De una antigua memoria, surgió el conocido perfil del «bicho» cubano. La estructura secular de la economía cubana, paliada por la Revolución al conceder atención prioritaria a los territorios situados más allá de la capital, sufrió un retroceso. Las ventajas históricas de La Habana con sus atractivos turísticos atrajeron un flujo de emigrantes dispuestos a cubrir plazas menospreciadas por los capitalinos y a cubrir oficios de baja calificación. Los reclamos del presente sustituyeron la proyección hacia el futuro. Esta mentalidad permeó la vida cotidiana, sin afectar valores esenciales construidos a través de un largo proceso histórico y afianzados por la política nacional e internacional alentada por la Revolución. La noción de prosperidad se asocia a la tenencia de dinero.
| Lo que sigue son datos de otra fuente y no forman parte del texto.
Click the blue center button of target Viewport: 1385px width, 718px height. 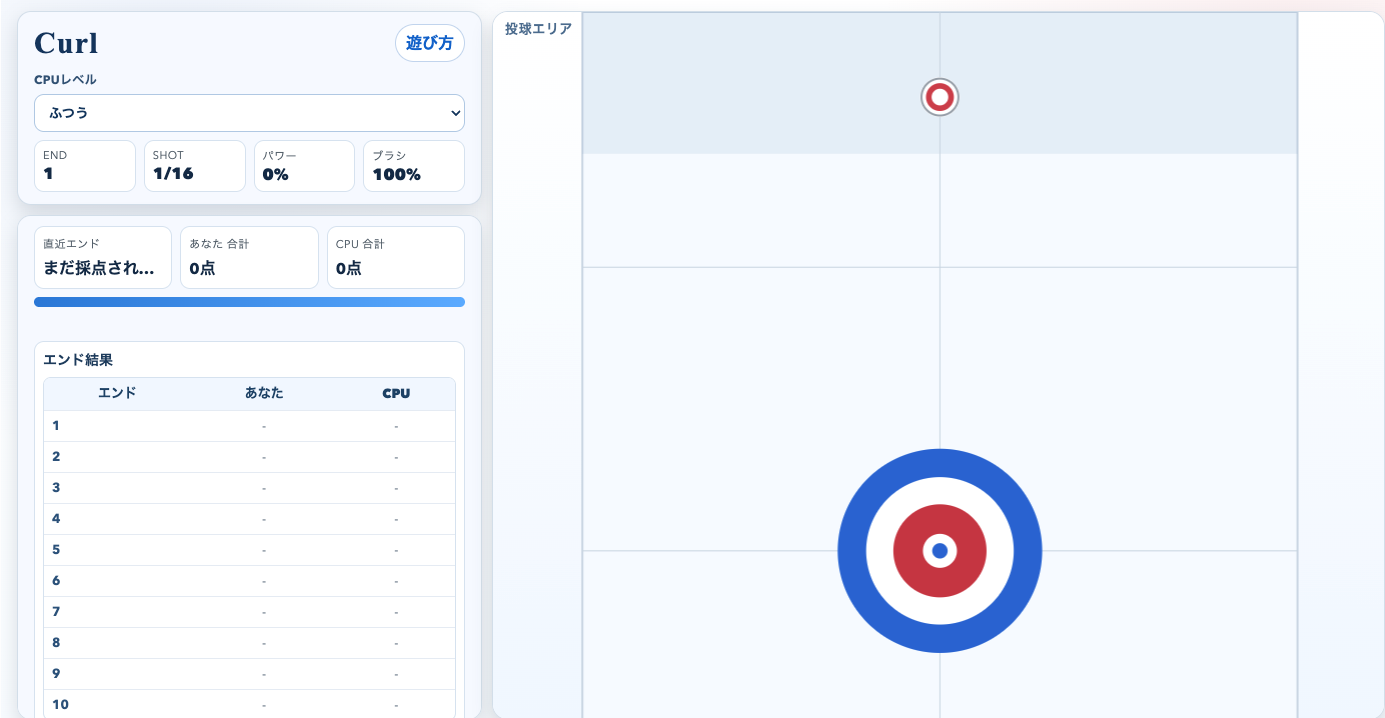(x=939, y=551)
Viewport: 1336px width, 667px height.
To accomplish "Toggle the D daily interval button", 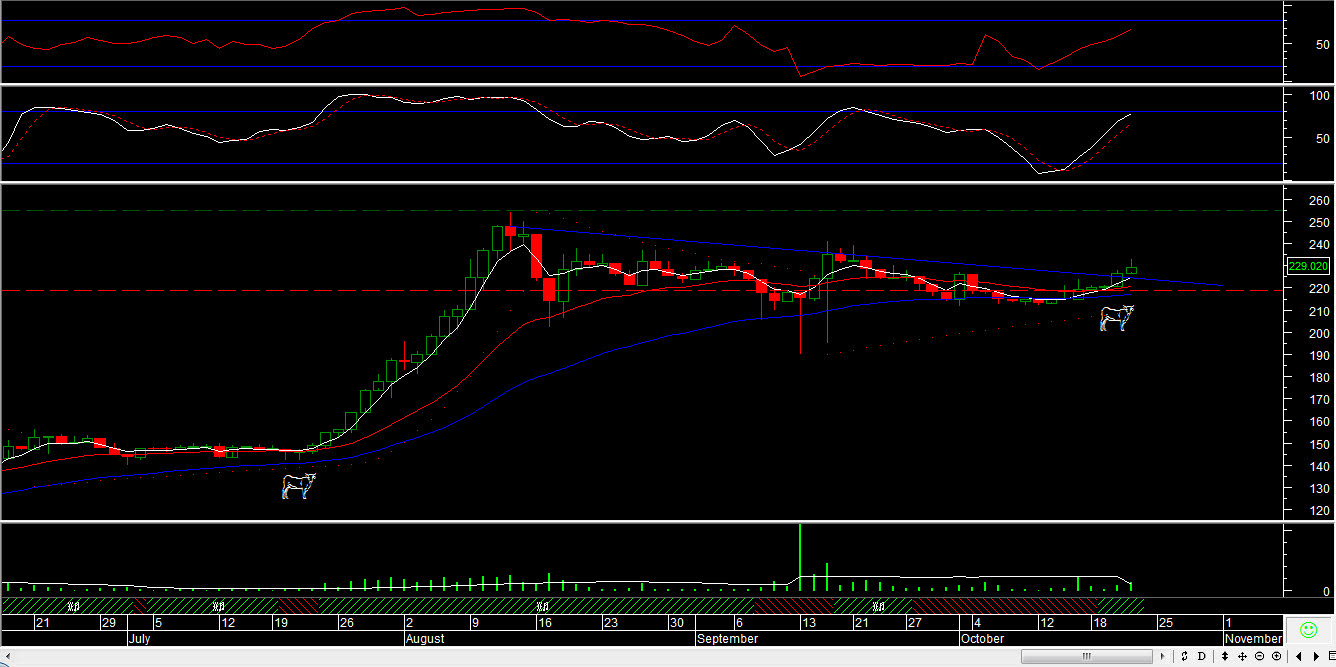I will 1201,656.
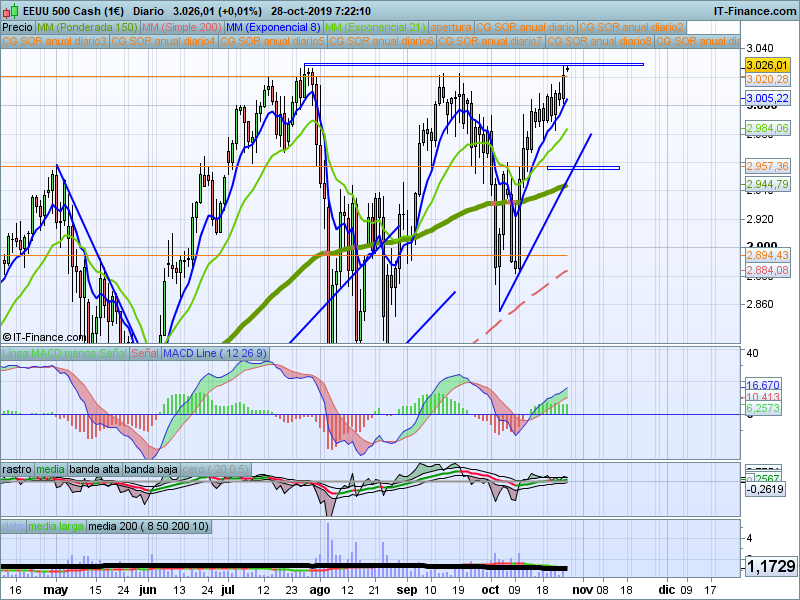Click the apertura indicator label

click(x=451, y=27)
La actualización del modelo económico requiere el acompañamiento de políticas concertadas a partir de estudios que definan en términos concretos las situaciones urbana y rural de la heterogeneidad que nos caracteriza. Atajar los problemas de corrupción y su reflejo económico y moral, fortalecer el respeto a la legalidad, pueden conducir paulatinamente al rescate de un control social efectivo y consciente. Conocer la realidad y sus contradicciones en la base comunitaria contribuye a hacer más efectivo el trabajo en cada una de ellas. La capacitación de los cuadros favorece un cambio de mentalidad conducente a adecuar lineamientos generales a lo específico de cada zona, tanto en la protección de los más vulnerables, como en el auspicio de fuentes locales de empleo. Herencia de antiguas rutinas, la autosatisfacción ante el cumplimiento mecánico de tareas sin tener en cuenta los objetivos propuestos debe ser desterrada. El amplio conglomerado institucional tiene que esforzarse por alcanzar lo más recóndito y llegar, como proclamaba la propaganda de una pasta dental, «hasta donde el cepillo no toca». Desde lo local, es necesario conjugar la defensa de lo propio con la irrenunciable perspectiva integradora del país. Solo la articulación de voluntades en un proyecto común, renovador de las expectativas de vida, contribuirá a la solución de muchas dificultades que afectan a todos. En este sentido, cada minúscula batalla ganada acrecienta la confianza.
«El patio de mi casa es particular; cuando llueve se moja como los demás», decía una ronda de otrora. Somos solidarios en momentos críticos. Integremos ese sentimiento al día a día. Limpiemos el patio de todos para encontrar el granito de felicidad en una filosofía del buen vivir.